Took me to have my own kid to see it different
– Farklı görmek için kendi çocuğuma sahip olmamı sağladı
Shoutout to all my niggas trappin’, livin’ tax free
– Tüm zencilerime sesleniyorum, vergisiz yaşıyorum
These days it’s seven figures when they tax me
– Bugünlerde bana vergi verdiklerinde yedi rakam
I can’t complain, I came straight off the back streets
– Şikayet edemem, arka sokaklardan doğruca geldim
Can’t explain how I feel, I’m just happy I’m here
– Nasıl hissettiğimi açıklayamam, burada olduğum için sadece mutluyum
Okay, hard to tell a nigga not to shine (shine)
-Tamam, bir zenciye parlamamasını söylemek zor (parla)
Yeah, when all he know was hard times
– Evet, tek bildiği zor zamanlardı
Super futuristic coupe, 2025
– Süper fütüristik coupe, 2025
Engine came in the trunk, the only reason he’s alive
– Motor bagaja girdi, hayatta kalmasının tek nedeni
And I got it out the mud
– Ve çamurdan çıkardım
I always knew this day would come, yeah
– Bu günün geleceğini hep biliyordum, evet
They don’t know nothin’ ’bout where we was (what else?)
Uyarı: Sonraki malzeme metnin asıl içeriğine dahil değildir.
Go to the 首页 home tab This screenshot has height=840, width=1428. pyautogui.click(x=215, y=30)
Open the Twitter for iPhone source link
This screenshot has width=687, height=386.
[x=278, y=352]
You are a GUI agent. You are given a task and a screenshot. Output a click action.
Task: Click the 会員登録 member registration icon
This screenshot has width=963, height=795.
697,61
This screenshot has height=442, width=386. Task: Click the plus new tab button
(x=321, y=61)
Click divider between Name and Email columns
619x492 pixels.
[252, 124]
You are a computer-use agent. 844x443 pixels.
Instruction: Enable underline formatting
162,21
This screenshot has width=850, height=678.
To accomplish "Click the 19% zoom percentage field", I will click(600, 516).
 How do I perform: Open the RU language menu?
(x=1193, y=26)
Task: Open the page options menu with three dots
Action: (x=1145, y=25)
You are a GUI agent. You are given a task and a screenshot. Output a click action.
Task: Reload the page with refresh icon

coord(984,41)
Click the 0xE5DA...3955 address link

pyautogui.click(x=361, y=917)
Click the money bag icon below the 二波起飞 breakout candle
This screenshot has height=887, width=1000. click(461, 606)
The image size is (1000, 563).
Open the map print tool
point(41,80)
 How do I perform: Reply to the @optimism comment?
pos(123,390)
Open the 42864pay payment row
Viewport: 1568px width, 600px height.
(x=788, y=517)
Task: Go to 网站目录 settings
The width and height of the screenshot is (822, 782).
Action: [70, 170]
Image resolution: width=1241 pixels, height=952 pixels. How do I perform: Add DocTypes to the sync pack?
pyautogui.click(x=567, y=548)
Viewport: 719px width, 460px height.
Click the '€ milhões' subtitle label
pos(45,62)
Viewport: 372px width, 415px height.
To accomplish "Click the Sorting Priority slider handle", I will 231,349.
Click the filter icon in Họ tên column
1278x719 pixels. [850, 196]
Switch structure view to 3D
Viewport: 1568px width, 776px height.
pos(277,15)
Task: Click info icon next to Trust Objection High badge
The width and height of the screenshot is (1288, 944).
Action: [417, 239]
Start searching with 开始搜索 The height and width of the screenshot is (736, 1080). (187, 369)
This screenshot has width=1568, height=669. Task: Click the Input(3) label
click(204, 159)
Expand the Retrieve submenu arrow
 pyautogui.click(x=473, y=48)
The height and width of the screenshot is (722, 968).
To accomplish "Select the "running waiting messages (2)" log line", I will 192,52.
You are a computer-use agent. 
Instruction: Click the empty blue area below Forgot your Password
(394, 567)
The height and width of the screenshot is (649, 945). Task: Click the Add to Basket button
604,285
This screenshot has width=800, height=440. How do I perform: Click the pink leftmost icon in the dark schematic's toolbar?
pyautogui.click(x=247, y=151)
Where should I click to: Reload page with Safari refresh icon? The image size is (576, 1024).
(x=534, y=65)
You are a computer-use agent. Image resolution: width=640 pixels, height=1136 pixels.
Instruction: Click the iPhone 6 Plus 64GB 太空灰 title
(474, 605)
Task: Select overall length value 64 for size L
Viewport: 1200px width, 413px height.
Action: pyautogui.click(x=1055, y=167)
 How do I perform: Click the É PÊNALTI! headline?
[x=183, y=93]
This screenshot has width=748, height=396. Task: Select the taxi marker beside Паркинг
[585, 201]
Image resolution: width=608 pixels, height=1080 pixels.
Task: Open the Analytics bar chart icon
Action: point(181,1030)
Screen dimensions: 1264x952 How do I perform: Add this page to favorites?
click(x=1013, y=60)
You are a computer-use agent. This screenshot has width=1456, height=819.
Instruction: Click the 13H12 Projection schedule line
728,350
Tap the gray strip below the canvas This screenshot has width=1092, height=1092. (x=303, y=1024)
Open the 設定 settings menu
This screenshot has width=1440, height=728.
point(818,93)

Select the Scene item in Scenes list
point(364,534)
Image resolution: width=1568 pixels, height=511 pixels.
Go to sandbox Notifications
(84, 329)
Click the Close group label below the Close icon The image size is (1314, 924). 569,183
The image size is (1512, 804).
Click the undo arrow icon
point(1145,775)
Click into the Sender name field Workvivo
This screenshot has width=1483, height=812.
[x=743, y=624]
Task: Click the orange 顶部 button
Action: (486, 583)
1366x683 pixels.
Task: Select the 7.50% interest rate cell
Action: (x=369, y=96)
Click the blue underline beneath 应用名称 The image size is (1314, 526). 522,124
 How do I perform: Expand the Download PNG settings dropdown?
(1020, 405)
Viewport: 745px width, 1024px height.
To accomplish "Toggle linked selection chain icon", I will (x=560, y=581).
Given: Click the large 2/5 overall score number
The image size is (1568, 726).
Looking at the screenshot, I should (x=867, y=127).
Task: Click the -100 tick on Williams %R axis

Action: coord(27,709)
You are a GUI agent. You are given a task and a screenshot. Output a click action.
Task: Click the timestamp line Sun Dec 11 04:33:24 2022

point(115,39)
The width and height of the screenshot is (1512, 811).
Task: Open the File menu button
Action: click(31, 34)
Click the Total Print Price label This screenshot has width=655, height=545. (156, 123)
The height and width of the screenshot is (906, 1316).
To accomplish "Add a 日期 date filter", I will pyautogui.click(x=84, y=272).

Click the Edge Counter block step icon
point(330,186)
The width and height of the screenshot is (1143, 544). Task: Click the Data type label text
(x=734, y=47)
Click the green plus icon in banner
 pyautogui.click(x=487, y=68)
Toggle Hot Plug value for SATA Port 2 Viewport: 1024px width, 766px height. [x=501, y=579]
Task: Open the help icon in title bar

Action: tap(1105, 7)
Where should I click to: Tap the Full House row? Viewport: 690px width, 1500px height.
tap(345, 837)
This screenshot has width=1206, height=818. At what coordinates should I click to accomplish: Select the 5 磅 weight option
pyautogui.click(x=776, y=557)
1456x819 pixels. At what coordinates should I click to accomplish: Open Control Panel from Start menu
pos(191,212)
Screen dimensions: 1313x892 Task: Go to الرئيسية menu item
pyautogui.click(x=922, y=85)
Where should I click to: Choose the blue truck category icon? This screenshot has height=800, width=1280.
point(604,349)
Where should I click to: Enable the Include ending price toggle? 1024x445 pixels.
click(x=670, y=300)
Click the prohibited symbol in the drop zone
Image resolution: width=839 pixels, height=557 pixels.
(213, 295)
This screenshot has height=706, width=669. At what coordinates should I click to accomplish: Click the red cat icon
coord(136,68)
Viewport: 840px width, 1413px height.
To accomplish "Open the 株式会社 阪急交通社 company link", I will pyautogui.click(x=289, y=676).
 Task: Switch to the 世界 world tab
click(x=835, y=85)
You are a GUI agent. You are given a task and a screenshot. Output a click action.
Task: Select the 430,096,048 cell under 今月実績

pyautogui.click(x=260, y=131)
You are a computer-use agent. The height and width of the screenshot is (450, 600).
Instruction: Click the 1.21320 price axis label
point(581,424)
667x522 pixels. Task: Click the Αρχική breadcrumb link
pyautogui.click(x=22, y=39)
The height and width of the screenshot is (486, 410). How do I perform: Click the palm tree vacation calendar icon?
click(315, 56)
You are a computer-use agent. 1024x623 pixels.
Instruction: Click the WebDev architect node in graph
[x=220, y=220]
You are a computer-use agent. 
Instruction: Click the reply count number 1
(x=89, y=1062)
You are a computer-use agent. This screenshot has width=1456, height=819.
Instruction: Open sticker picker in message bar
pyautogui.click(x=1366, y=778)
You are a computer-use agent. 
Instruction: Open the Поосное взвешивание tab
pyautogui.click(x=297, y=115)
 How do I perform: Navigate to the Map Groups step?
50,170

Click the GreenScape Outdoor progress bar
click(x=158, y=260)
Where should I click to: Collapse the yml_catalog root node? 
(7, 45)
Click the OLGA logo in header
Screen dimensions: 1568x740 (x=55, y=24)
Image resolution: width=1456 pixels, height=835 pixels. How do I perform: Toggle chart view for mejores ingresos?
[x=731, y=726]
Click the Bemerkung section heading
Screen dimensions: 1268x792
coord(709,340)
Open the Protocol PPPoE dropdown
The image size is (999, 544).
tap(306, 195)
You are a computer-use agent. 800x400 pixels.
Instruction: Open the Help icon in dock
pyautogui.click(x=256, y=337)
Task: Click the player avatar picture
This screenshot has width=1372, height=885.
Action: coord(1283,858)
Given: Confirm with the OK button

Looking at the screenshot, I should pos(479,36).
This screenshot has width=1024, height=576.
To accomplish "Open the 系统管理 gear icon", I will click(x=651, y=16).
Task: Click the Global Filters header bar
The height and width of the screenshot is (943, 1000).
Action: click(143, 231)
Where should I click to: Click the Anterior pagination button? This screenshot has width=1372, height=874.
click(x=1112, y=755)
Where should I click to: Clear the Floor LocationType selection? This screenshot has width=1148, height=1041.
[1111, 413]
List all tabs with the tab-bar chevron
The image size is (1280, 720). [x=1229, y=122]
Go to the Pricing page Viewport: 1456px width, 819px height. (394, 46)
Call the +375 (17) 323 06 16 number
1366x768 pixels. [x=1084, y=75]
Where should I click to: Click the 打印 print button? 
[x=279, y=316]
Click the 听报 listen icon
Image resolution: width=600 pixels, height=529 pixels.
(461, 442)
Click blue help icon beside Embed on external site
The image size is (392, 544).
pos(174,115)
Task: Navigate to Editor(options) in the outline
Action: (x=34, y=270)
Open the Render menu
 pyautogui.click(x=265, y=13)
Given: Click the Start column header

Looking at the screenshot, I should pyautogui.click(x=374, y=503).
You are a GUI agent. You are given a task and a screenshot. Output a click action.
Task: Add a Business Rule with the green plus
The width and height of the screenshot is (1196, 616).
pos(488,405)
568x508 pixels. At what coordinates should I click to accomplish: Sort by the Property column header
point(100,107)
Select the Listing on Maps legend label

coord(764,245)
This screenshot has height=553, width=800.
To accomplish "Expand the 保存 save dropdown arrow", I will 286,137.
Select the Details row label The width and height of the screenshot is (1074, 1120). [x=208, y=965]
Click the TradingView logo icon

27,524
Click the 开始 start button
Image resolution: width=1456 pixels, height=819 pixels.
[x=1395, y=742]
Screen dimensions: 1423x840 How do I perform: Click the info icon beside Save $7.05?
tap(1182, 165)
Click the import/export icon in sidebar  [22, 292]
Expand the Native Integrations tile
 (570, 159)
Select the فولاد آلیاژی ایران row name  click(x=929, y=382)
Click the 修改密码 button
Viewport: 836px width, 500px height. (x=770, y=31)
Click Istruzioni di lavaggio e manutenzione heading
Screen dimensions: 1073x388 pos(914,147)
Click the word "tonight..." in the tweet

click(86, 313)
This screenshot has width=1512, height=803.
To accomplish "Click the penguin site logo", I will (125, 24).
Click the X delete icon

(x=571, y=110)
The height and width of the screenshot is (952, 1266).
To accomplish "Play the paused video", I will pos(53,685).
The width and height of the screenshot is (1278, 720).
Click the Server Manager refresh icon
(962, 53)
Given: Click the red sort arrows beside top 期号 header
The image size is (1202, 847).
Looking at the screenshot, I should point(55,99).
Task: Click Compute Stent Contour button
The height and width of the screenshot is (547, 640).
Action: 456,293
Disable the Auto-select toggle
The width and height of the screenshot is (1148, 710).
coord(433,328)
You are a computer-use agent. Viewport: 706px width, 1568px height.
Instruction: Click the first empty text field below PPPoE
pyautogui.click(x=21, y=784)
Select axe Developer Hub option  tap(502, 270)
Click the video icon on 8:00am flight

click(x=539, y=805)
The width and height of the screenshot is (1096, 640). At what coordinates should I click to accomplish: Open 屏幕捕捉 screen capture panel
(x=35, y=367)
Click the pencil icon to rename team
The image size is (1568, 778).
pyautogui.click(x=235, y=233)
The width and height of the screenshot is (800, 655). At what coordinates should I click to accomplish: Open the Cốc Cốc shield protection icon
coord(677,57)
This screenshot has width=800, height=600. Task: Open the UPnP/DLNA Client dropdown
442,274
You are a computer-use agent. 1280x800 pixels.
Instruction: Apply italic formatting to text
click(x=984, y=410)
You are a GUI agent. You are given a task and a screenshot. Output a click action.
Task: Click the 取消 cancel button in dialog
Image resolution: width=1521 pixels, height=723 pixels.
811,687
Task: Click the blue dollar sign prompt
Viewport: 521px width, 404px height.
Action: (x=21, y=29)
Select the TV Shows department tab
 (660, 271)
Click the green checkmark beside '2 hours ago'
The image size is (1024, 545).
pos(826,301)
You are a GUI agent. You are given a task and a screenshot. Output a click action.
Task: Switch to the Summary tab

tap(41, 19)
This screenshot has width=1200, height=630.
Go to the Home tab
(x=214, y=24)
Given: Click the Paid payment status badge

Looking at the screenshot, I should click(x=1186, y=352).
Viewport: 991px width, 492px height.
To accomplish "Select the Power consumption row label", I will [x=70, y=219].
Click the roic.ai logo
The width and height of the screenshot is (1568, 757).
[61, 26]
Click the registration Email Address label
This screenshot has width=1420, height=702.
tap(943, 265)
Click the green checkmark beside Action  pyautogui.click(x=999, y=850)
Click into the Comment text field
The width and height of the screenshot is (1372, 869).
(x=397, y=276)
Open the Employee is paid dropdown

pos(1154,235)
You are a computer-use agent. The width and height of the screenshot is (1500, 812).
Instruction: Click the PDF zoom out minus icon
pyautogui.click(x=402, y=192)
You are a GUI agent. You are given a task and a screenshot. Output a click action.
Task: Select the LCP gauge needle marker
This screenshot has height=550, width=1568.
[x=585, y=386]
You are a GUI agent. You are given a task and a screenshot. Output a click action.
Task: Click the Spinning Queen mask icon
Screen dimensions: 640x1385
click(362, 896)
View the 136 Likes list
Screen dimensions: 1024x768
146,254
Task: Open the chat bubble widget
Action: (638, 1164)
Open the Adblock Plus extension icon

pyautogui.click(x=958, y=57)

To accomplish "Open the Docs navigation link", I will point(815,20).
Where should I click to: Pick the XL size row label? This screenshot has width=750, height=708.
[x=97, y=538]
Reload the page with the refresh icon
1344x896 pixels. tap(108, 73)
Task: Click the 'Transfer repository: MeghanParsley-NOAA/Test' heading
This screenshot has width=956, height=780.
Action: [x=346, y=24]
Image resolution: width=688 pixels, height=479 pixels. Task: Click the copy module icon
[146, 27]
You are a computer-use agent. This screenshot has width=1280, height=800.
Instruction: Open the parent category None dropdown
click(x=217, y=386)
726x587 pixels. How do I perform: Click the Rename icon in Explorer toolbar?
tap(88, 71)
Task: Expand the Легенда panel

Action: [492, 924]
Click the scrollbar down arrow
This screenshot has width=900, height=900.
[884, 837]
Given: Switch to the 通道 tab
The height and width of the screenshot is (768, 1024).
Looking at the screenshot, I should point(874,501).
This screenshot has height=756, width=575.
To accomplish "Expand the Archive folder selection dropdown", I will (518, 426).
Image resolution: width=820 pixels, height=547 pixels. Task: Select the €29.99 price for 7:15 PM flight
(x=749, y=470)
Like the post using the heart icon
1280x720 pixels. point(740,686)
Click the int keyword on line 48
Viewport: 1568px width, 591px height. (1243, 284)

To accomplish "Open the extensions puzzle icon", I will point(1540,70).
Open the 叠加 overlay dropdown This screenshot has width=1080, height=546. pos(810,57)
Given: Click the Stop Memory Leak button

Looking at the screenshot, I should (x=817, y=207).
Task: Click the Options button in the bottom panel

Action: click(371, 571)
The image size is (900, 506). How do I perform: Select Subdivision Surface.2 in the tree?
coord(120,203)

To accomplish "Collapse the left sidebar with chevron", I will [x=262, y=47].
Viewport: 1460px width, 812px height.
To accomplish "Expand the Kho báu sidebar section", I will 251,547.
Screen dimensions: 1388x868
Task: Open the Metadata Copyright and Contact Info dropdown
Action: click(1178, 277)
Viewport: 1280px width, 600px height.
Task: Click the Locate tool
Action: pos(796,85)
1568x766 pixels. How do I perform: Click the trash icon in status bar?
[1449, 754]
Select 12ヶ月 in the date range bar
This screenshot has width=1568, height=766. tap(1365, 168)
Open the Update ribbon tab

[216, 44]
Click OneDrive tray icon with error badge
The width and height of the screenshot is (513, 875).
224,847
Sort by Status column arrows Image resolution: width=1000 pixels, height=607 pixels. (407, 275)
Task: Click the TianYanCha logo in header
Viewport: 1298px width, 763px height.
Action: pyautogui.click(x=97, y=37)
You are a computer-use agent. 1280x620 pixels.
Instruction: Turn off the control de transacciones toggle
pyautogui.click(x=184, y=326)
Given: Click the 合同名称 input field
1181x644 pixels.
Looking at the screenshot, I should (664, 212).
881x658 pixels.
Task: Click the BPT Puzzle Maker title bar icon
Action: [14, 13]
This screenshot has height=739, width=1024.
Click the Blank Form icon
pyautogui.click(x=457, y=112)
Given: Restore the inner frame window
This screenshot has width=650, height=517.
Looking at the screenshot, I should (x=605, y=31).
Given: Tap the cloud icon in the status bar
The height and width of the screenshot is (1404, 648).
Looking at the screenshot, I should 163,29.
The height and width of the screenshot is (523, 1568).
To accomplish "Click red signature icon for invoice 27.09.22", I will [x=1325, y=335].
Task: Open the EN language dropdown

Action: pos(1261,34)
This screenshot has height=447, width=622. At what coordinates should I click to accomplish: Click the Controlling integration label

– Nerede olduğumuz hakkında hiçbir şey bilmiyorlar (başka ne var?)Finally ran it up
– Sonunda koştu
Ran it up, yeah (yeah)
– Koştu, evet (evet)
Ran it up, yeahLook, look
– Koştu, evet, bak, bak
Ran it up, whoa, whoa, yeah
– Koştu, whoa, whoa, evet
Ran it up, ran it up, ran it up
– Koştu, koştu, koştu
Yeah
– Evet
(Ran it up, ran it up, ran it up)
– (Koştu, koştu, koştu)
(Ran it up, ran it up, ran it up)
– (Koştu, koştu, koştu) -
Billie Eilish – My Future İngilizce Şarkı Sözleri ve Türkçe Çevirisi
I can’t seem to focus
– Odaklanamıyorum
And you don’t seem to notice I’m not here
– Ve sen de burada olmadığımı fark etmiş gibi görünmüyorsun
I’m just a mirror
– Ben yalnızca bir aynayım
You check your complexion
– Görünüşünü kontrol edersin
To find your reflection’s all alone
– Yansımanın yapayalnız olduğunu anlaman için
I had to go
– Gitmem gerekCan’t you hear me?
– Beni duyamıyor musun?
I’m not comin’ home
– Eve gelmiyorum
Do you understand?
– Anlıyor musun?
I’ve changed my plans
– Planlarımı değiştirdim‘Cause I, I’m in love
– Çünkü ben, ben aşığım
With my future
– Geleceğime
Can’t wait to meet her
– Seninle tanışmak için sabırsızlanıyorum
And I (I), I’m in love
– Ve ben, ben aşığım
But not with anybody else
– Ama bir insana değil
Just wanna get to know myself
– Sadece kendimi tanımak istiyorumI know supposedly I’m lonely now (Lonely now)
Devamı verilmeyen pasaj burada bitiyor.